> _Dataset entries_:
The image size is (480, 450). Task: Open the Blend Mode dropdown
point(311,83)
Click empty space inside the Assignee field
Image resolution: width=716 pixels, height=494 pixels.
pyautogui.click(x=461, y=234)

> _WHAT IS NEEDED_: Quote every entry exactly.

> _SOLUTION FOR THIS EXERCISE_:
The image size is (480, 450). Task: Open the Blend Mode dropdown
point(311,83)
Click empty space inside the Assignee field
Image resolution: width=716 pixels, height=494 pixels.
pyautogui.click(x=461, y=234)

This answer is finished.